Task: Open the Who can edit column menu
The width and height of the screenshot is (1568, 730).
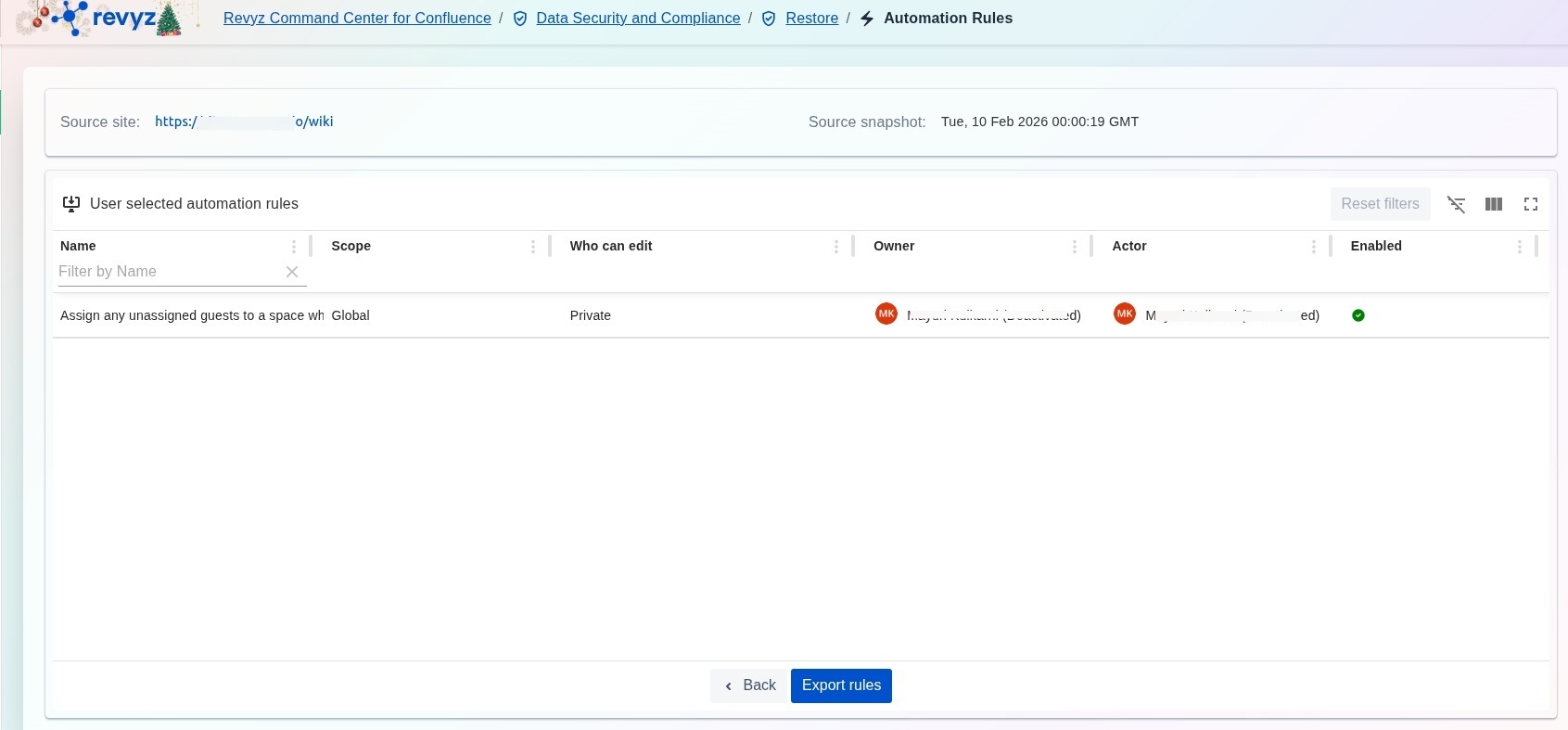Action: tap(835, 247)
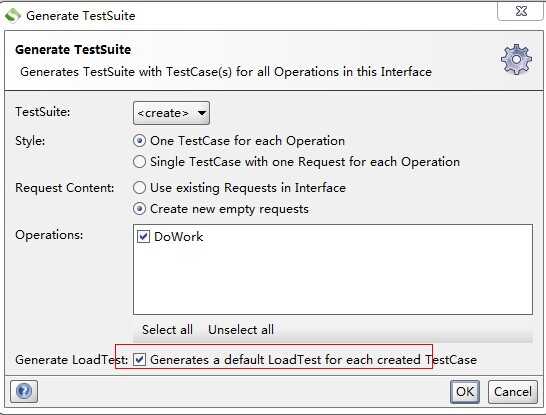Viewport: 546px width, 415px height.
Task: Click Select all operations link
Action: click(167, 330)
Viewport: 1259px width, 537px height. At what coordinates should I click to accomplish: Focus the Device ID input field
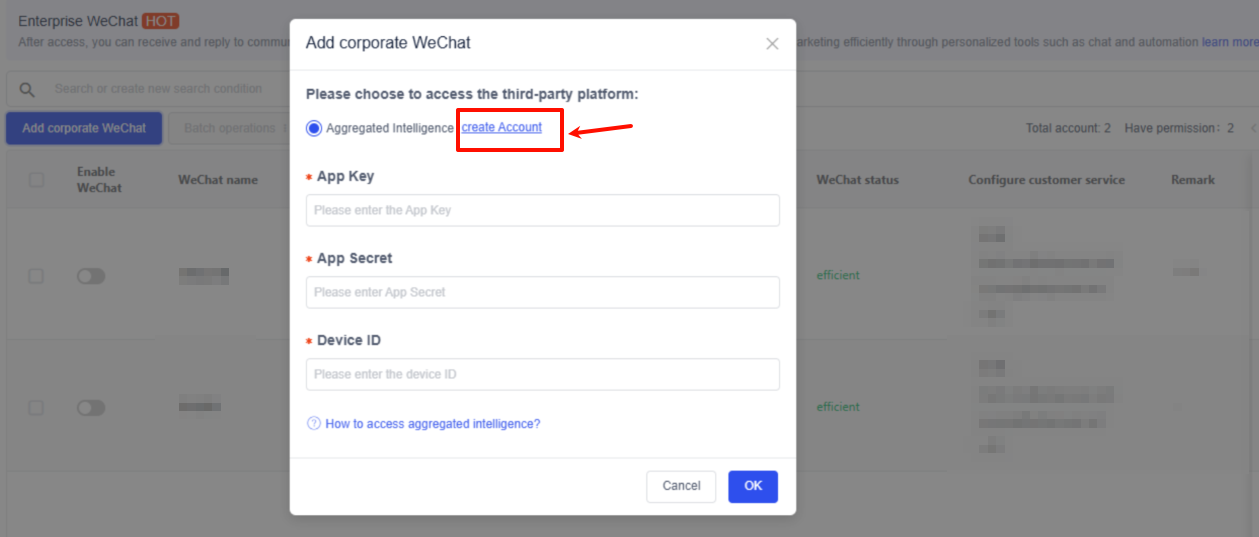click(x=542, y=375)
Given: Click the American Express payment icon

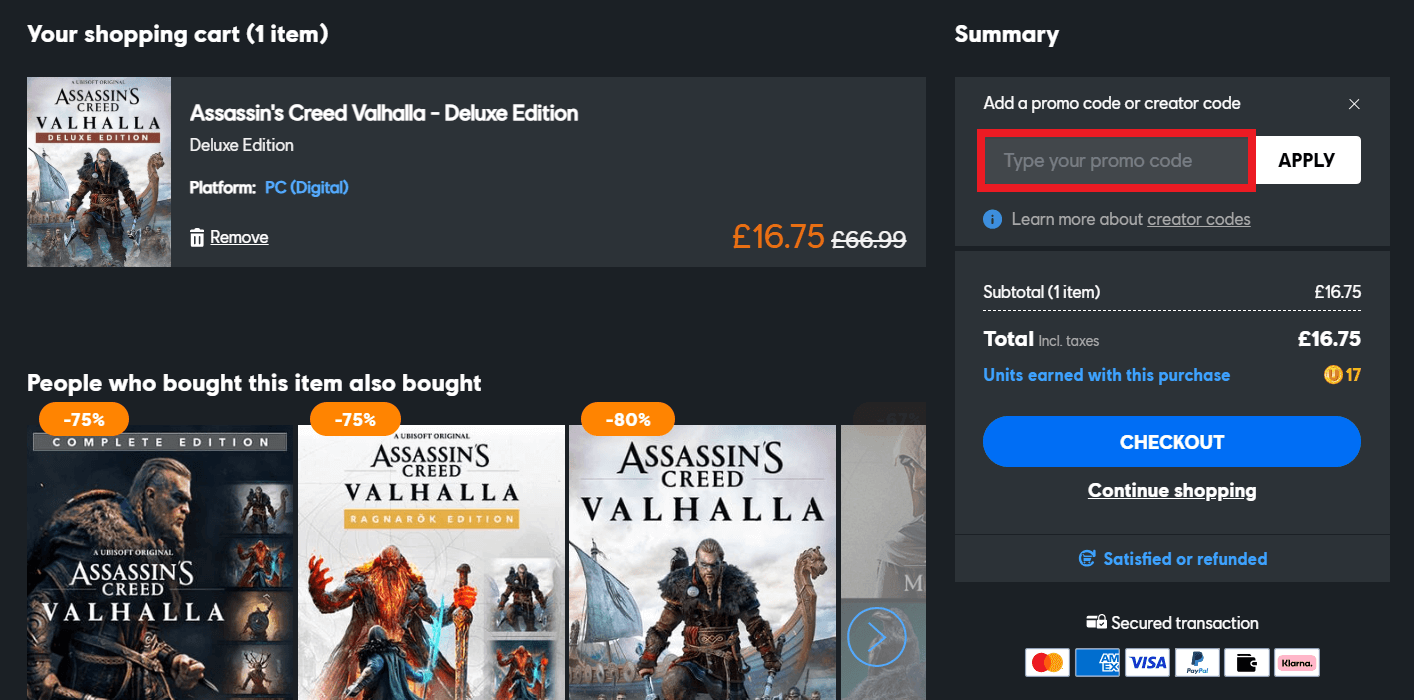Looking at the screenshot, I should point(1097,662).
----
■ Work required ■
Would you set down the records exactly, with no pictures included?

■ Written solution ■
Task: Open the Who can edit column menu
The width and height of the screenshot is (1568, 730).
Action: tap(835, 247)
Viewport: 546px width, 415px height.
Task: Click Select all operations link
Action: click(167, 330)
Viewport: 1259px width, 537px height. At what coordinates should I click to accomplish: Focus the Device ID input field
click(x=542, y=375)
Given: Click the American Express payment icon

Looking at the screenshot, I should point(1097,662).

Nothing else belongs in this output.